**Task to complete**. Scan the data below and give the number of lines that include the word "will", with no other words.

**Dataset extract**.
------------------------

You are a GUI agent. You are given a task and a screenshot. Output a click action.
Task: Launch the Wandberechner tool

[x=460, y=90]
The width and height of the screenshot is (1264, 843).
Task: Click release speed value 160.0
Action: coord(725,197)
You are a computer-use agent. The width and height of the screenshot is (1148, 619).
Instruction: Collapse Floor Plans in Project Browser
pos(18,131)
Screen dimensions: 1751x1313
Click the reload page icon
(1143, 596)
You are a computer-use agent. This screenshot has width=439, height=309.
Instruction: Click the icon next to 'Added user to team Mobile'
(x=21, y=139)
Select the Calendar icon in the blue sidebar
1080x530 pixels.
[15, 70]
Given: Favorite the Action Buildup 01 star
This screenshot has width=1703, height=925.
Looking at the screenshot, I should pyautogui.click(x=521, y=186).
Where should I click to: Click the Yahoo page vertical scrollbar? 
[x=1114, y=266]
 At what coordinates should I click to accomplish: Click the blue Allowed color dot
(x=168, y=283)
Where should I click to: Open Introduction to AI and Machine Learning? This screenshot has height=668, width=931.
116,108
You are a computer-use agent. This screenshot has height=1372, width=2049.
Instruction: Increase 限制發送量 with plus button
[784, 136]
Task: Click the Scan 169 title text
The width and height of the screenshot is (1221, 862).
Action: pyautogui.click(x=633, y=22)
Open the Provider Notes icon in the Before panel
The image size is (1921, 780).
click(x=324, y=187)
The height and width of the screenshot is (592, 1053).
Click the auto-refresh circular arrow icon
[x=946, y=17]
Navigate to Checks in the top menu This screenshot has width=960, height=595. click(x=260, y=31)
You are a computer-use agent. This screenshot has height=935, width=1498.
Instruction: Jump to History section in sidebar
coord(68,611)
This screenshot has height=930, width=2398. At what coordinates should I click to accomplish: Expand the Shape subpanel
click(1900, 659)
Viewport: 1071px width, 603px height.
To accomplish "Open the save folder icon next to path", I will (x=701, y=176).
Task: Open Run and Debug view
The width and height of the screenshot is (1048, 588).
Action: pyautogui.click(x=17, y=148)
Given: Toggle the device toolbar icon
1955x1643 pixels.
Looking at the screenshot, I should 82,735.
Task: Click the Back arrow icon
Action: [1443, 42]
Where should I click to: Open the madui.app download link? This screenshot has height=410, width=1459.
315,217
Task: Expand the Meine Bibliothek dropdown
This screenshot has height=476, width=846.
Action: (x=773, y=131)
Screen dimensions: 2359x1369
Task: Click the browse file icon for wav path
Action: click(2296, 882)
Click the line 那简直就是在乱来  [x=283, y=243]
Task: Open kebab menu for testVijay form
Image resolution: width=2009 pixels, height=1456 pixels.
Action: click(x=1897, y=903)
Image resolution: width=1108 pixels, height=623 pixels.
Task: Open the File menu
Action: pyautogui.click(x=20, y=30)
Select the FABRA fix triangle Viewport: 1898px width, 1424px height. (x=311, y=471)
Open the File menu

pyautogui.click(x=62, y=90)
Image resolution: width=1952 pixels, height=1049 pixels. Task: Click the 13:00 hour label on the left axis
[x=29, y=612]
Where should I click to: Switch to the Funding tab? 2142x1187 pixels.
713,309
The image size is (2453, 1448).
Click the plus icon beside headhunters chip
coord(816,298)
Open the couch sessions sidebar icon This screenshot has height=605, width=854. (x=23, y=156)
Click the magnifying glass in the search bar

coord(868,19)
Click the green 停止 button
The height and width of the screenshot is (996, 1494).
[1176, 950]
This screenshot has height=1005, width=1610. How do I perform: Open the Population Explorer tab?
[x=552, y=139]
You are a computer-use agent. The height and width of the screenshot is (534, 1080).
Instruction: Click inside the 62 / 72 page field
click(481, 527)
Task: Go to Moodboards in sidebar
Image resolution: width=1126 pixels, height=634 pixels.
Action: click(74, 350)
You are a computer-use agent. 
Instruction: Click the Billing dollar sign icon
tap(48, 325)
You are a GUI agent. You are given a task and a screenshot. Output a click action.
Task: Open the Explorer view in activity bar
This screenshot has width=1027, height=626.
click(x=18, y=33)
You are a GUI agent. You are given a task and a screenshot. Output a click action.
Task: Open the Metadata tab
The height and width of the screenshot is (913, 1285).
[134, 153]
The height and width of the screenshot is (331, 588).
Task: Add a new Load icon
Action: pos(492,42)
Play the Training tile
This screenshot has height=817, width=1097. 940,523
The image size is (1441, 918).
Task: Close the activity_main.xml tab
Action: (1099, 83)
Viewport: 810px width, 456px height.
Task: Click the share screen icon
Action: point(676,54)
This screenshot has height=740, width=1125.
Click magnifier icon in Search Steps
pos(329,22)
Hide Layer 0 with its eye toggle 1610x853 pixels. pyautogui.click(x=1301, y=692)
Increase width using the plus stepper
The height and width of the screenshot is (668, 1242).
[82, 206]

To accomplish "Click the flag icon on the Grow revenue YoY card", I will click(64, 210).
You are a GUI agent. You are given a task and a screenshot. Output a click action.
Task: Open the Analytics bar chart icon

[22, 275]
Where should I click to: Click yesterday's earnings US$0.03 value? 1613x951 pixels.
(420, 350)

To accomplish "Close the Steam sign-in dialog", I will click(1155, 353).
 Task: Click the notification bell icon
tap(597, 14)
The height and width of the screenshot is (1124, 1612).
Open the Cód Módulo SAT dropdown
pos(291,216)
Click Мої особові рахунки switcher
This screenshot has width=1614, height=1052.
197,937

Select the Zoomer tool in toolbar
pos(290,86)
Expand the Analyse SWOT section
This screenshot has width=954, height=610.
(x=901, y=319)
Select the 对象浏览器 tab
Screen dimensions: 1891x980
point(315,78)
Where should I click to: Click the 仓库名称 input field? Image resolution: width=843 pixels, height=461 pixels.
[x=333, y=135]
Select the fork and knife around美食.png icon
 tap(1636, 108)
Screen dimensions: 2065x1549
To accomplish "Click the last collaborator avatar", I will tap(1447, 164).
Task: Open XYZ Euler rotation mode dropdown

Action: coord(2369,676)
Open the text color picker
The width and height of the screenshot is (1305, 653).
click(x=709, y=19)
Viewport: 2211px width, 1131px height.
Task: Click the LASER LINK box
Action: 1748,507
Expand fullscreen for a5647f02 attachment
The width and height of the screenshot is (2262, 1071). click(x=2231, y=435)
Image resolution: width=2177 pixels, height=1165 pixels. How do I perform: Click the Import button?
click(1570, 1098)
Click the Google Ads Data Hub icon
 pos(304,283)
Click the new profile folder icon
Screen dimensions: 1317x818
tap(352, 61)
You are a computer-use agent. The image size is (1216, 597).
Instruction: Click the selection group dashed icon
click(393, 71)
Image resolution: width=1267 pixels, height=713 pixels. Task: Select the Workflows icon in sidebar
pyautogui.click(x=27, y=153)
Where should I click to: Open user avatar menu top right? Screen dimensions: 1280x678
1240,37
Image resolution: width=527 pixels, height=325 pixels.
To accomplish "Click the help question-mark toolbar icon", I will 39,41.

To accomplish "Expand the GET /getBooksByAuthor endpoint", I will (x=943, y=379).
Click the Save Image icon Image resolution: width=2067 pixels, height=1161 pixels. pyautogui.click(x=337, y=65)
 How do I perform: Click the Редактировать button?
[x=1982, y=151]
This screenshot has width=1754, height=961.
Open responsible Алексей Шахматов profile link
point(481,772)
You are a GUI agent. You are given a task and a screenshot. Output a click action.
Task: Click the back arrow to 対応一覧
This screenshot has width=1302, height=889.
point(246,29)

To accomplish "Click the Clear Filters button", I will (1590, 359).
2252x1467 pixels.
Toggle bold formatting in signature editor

------------------------

**Solution to this exercise**. 7